What's the Big Deal About 'Culture Fit'? Part 1 | ESP IT What's the Big Deal About 'Culture Fit'? Part 1 | ESP IT


What’s the Big Deal About ‘Culture Fit’? Part 1

Considering Culture Fit

You spend more waking hours at work than at home, but when you’re evaluating a potential employer, do you think about the culture you’re getting yourself into? A company’s culture is its values, practices, attitudes, and norms. While getting hired is the end goal, it’s important that you don’t lose sight of what kind of culture the hiring company has to offer. In addition to the information you can uncover before a job interview, you can find out a lot about a company’s culture during the interview itself; just observe and ask.

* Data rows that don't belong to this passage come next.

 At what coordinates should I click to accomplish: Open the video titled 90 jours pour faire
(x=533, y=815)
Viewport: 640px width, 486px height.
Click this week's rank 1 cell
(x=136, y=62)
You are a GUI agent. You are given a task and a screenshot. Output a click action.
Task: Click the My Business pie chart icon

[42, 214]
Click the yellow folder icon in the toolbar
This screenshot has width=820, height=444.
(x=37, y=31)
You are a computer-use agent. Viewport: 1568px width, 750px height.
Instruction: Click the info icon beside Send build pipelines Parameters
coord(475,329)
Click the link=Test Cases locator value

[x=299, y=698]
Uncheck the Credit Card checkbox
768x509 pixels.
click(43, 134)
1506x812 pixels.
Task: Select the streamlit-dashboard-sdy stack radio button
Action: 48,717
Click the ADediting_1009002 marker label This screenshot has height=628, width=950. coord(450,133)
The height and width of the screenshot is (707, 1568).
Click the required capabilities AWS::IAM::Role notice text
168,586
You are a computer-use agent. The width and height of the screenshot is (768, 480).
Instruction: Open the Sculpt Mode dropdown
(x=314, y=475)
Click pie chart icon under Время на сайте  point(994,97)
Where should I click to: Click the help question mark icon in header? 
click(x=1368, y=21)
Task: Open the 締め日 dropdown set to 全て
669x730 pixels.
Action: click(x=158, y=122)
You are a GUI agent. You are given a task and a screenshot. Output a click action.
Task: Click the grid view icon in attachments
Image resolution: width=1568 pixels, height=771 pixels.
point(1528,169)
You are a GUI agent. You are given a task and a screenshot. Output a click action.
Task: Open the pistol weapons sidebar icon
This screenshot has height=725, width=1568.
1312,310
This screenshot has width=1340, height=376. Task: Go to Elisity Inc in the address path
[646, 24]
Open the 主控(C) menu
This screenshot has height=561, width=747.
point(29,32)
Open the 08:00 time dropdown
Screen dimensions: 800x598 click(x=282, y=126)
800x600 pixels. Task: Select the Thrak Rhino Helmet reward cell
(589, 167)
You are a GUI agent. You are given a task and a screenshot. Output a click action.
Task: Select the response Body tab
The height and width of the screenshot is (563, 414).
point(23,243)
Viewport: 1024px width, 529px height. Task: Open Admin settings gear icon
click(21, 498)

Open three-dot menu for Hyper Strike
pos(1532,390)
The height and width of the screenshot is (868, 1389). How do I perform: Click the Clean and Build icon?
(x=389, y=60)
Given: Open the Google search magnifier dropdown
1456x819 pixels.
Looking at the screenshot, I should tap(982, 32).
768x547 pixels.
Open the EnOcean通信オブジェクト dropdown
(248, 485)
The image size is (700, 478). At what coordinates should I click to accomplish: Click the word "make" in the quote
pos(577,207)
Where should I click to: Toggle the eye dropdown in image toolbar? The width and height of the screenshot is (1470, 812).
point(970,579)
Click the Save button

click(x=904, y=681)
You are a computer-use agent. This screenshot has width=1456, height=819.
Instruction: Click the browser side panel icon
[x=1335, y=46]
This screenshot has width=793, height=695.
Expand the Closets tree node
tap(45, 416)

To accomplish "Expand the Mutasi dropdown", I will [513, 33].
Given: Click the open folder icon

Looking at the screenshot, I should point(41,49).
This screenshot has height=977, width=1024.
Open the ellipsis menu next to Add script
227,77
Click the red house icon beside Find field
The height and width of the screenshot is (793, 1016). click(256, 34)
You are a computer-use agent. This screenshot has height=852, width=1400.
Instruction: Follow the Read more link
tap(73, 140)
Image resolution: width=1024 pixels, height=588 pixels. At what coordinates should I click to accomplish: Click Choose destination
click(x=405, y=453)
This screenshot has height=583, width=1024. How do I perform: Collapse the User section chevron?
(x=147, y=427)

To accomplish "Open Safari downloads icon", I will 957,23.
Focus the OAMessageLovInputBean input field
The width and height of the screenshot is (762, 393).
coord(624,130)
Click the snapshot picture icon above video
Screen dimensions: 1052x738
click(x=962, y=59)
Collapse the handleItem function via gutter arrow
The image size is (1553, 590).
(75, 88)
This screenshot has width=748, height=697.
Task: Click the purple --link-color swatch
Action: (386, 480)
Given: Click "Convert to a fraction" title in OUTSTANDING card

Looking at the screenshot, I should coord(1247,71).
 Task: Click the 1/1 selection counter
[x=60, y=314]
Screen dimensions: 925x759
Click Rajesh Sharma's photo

The work environment and employees: It may seem trivial, but observing your potential workspace can reveal more about a company than you’d think. How are the work spaces set up? Cubicles versus open work stations indicate more privacy but less collaboration, and vice versa. What is hung up on the walls? Humorous photos or minimalist artwork? How are the employees dressed — suit and tie or jeans and a t-shirt? How do they communicate with one another? Observing these things can reveal to you whether a company’s culture is more creative, relaxed, professional, or fast-paced.

How you’re interviewed: Do your interviewers encourage you to address them by first name? What kind of demeanor do they maintain during the interview: formal and composed, or more casual and friendly? Do any themes or keywords emerge in their questions? Your interviewers are employees of the hiring organization. They reflect the type of people that work there and the type of brand/image that the company wants to portray.


What it’s like to work for the organization: When it’s your turn to ask questions, inquire directly or ask leading questions to help you understand the company culture. What are the interviewer’s favorite things about working for the company? What are the challenges the company/team has faced? How are conflicts or differing opinions handled? What is the company’s leadership/managerial style?

What it takes to be successful: Ask the interviewer to recount an employee success story. This will reveal what the employer values in its employees and what it takes to advance in the company.
With so much of your waking time spent in the office, it’s likely that a significant part of your personal well-being depends on job satisfaction. Ensure that the hours you spend at work are rewarding by observing, asking, and ultimately digging into the company’s culture at your next interview.